Afinal, para onde, para que e para quem são formados os profissionais de saúde? Há compromisso de fato, por parte das instituições formadoras com o SUS? De que adianta recursos, claros e eficientes mecanismos de gestão se a concepção a respeito do processo saúde-doença, do modelo econômico, da sociedade, que interferem imperiosamente no modelo assistencial em vigência, é atrasada? Perpetuadora das desigualdades, não empoderadora do indivíduo? Hoje formamos para promover a vida ou para promover lucro? E depois de formados, o que acontece com estes profissionais? Há de verdade compromisso do serviço, das universidades, dos profissionais com a educação permanente?

Para daqui um tempo podermos responder estas perguntas há que se estabelecer ousada atuação do Ministério da Saúde em parceria com o Ministério da Educação na elaboração de mecanismos diretivos e avaliativos das escolas. Algumas ações já foram pautadas, fato. O estabelecimento das diretrizes curriculares, os programas de estímulo a reorientação da formação como o PRÓ-SAÚDE, os programas de educação para o trabalho como o PET- SAÚDE, a UNASUS. Mas para o impacto esperado, há de ser mais, inclusive porque tem de se levar em conta que grande parte das instituições onde estas ações ocorrem são públicas ou voltadas para profissionais que atuam na atenção básica apenas.
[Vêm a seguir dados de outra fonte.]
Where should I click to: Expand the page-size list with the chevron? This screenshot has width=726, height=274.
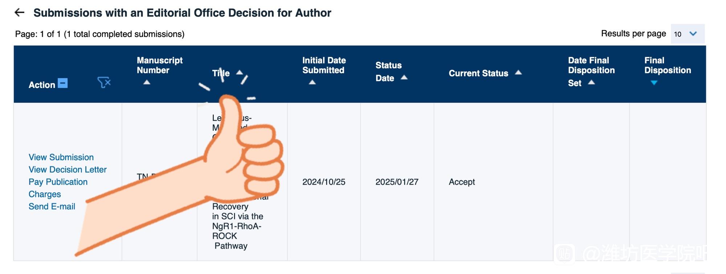tap(693, 34)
Sabemos que a maioria das matrículas no ensino superior ainda se dá nas privadas e comunitárias e que, apesar da estratégia ser priorizar a atenção primária em saúde no sentido de reorientar o modelo assistencial, há de se investir na formação de pessoal na atenção secundária e terciária. Toda essa discussão deve estar na agenda do movimento estudantil. É interessantíssimo o envolvimento das entidades estudantis, no sentido de apoiar, ajudar a elaborar, e engrossar o coro de pedido de ações que de fato resolvam esta questão. A UNE e a UBES, e agora a ANPG, não podem se ausentar de um debate com tamanha relevância social. Aliás, posições amplas, em defesa do povo brasileiro sempre foram tradições nestas entidades. Nenhuma entidade pode neste momento ‘encastelar-se’ em suas próprias pautas.
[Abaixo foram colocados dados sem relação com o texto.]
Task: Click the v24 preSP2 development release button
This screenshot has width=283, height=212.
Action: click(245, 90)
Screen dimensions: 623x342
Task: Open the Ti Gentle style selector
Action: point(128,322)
Ao ouvir o discurso do ministro Alexandre Padilha, é possível observar que há disposição, compreensão das debilidades, das potencialidades e do campo político a se pautar as mudanças necessárias, se pode até dizer que algumas colocações dão indícios de uma maior radicalidade importante. Falou-se em inovação de mecanismos de gestão, em compromisso com a regulamentação do financiamento do SUS, em ordenação da formação, em submeter a saúde suplementar as necessidades do SUS, em valorização do controle social, de abertura para o debate com a sociedade, de publicização das ações. Sabemos o que implica ‘ser governo’; logo, não cabe apenas aos gestores pautar, cabe também aos movimentos sociais, aos profissionais de saúde, ao povo, em busca de uma cultura avançada de saúde, emancipadora.
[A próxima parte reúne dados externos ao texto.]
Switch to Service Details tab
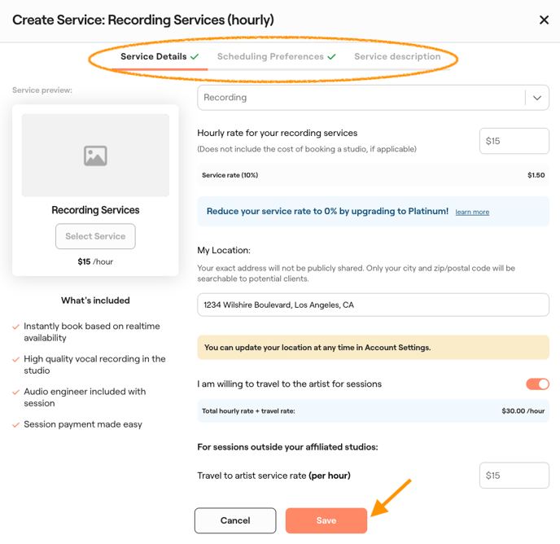The image size is (560, 544). [x=153, y=57]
Temos ainda um grande caminho a trilhar na consolidação do SUS. Contudo, é importante lembrar que, apesar de ainda com questões pendentes, significou uma verdadeira revolução no modo de fazer e compreender saúde. Nossas atuais limitações são herança dos embates políticos e culturais travados de um processo recente e ainda em andamento. ‘Feridas’ destes embates, como a debilidade de financiamento, ainda existem. Na verdade, as motivações dos embates ainda hoje existem e seus defensores estão enraizados em todos os níveis e espaços do SUS, com grande inserção e presença na saúde suplementar, nas categorias profissionais que a dominavam (e ainda dominam), nas elites.

As mudanças que são de fato importantes não agradarão muitos, exigirá mobilização, pressão. Para tal, há de existir convencimento para garantir compromisso, há que se buscar esclarecer, abrir e ampliar o debate para contar com o apoio popular, de entidades. Os processos de mudança nem sempre são bem aceitos, ainda mais quando outro modo de fazer e pensar esteve e ainda estão tão presente. Nesse sentido, temos a missão de apoiar o que for coerente, ajudar a rechaçar o velho e construir o novo. Nem só gestão, nem só financiamento, nem só formação, nem só APS, nem só alta complexidade. Não vamos nos limitar, há diversidade na discussão, há muito o que transformar.

Jouhanna Menegaz é Enfermeira, mestranda em Enfermagem na Universidade Federal de Santa Catarina e Dirigente nacional da UJS.